**Task prompt**
Could you write out the lines below exactly, beginning with the first and finishing with the one that contains "Bryant created a"?

**Extracted records**
:::

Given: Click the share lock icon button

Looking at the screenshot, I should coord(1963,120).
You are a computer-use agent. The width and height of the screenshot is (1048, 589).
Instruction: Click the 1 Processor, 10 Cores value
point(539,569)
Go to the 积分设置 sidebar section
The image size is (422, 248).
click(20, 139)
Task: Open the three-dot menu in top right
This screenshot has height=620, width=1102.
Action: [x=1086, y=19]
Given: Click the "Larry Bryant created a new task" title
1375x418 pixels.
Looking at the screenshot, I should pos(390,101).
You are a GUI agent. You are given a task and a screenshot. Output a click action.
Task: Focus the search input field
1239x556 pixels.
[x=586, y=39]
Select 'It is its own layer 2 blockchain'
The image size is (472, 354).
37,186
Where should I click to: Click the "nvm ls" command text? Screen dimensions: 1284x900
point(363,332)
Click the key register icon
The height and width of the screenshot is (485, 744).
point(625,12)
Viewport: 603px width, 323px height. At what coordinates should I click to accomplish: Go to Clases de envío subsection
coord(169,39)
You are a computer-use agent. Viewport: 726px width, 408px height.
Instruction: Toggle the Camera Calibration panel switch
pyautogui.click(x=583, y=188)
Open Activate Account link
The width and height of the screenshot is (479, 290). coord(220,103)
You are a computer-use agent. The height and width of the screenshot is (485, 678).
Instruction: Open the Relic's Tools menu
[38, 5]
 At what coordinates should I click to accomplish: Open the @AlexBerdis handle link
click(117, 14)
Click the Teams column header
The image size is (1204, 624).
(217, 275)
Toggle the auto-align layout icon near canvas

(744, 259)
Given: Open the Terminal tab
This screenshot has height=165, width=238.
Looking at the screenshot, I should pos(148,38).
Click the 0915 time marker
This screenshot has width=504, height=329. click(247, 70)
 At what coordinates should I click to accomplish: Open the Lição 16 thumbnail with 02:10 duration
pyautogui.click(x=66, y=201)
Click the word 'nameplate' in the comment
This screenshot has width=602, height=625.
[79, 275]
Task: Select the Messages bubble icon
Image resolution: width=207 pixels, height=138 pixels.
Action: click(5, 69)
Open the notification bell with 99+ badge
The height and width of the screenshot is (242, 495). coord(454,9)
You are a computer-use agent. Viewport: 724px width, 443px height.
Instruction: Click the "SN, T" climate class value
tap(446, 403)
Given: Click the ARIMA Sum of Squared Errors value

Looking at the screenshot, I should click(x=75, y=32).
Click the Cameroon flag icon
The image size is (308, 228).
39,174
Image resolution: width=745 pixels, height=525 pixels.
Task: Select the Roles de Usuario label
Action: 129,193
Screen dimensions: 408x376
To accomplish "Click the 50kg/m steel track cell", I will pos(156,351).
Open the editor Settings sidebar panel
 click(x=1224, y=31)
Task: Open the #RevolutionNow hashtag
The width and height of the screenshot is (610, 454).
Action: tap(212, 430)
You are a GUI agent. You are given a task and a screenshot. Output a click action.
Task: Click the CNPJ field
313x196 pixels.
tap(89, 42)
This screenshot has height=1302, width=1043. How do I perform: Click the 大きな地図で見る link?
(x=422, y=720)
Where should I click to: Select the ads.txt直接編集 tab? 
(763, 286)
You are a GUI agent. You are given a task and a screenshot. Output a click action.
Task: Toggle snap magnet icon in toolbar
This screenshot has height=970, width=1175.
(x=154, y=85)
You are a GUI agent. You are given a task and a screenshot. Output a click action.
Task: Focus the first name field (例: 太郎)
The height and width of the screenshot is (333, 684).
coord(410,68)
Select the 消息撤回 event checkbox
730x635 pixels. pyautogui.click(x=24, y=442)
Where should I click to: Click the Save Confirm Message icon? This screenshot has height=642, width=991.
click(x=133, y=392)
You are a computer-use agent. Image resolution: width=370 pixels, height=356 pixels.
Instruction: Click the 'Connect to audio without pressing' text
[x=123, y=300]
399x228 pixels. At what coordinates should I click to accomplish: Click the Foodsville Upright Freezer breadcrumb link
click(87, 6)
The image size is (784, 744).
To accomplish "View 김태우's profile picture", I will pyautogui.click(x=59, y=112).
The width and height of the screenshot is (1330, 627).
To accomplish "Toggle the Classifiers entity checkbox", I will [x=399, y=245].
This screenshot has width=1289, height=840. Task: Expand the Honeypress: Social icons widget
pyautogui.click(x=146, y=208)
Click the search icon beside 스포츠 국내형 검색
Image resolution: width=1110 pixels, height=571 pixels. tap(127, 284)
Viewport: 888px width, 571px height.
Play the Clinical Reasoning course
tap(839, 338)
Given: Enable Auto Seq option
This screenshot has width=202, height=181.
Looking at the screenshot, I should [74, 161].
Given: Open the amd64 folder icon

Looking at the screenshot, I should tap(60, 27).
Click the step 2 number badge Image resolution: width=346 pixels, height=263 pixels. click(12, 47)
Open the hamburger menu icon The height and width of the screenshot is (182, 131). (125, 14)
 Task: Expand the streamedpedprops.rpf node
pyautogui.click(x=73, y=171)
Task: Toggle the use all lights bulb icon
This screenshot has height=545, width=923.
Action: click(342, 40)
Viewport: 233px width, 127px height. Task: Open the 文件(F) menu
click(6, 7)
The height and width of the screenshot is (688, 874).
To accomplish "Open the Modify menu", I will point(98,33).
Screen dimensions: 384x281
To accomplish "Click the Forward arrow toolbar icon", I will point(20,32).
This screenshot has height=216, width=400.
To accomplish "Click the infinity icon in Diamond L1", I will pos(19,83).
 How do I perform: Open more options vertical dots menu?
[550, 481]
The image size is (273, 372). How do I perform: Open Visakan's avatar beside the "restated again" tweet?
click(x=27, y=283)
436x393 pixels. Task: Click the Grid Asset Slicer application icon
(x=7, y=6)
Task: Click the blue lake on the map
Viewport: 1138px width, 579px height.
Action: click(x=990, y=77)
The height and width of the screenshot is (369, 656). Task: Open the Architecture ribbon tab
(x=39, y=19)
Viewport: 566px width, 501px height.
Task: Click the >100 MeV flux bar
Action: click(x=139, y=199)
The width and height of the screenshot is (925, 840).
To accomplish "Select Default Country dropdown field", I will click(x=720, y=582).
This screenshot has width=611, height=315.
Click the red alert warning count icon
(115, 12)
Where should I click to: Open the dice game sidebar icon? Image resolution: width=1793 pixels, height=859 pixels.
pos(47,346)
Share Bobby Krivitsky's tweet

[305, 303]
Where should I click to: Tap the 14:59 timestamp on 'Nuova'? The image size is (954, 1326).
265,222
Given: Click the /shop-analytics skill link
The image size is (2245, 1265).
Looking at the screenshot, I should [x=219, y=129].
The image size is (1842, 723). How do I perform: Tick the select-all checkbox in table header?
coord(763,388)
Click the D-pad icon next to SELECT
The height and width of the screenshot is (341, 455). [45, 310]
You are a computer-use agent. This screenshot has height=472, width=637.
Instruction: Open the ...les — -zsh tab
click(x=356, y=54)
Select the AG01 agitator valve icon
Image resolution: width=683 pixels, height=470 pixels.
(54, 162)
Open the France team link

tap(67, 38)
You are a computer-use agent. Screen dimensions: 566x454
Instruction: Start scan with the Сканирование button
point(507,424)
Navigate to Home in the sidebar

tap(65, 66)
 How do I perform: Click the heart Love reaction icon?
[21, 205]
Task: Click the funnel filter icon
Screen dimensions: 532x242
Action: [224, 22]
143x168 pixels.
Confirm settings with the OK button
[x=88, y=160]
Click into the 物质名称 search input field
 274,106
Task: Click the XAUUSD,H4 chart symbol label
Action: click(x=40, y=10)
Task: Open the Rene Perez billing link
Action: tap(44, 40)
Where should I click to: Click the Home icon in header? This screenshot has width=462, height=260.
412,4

:::

**Task response**
Given: Click the share lock icon button

Looking at the screenshot, I should coord(1963,120).
You are a computer-use agent. The width and height of the screenshot is (1048, 589).
Instruction: Click the 1 Processor, 10 Cores value
point(539,569)
Go to the 积分设置 sidebar section
The image size is (422, 248).
click(20, 139)
Task: Open the three-dot menu in top right
This screenshot has height=620, width=1102.
Action: [x=1086, y=19]
Given: Click the "Larry Bryant created a new task" title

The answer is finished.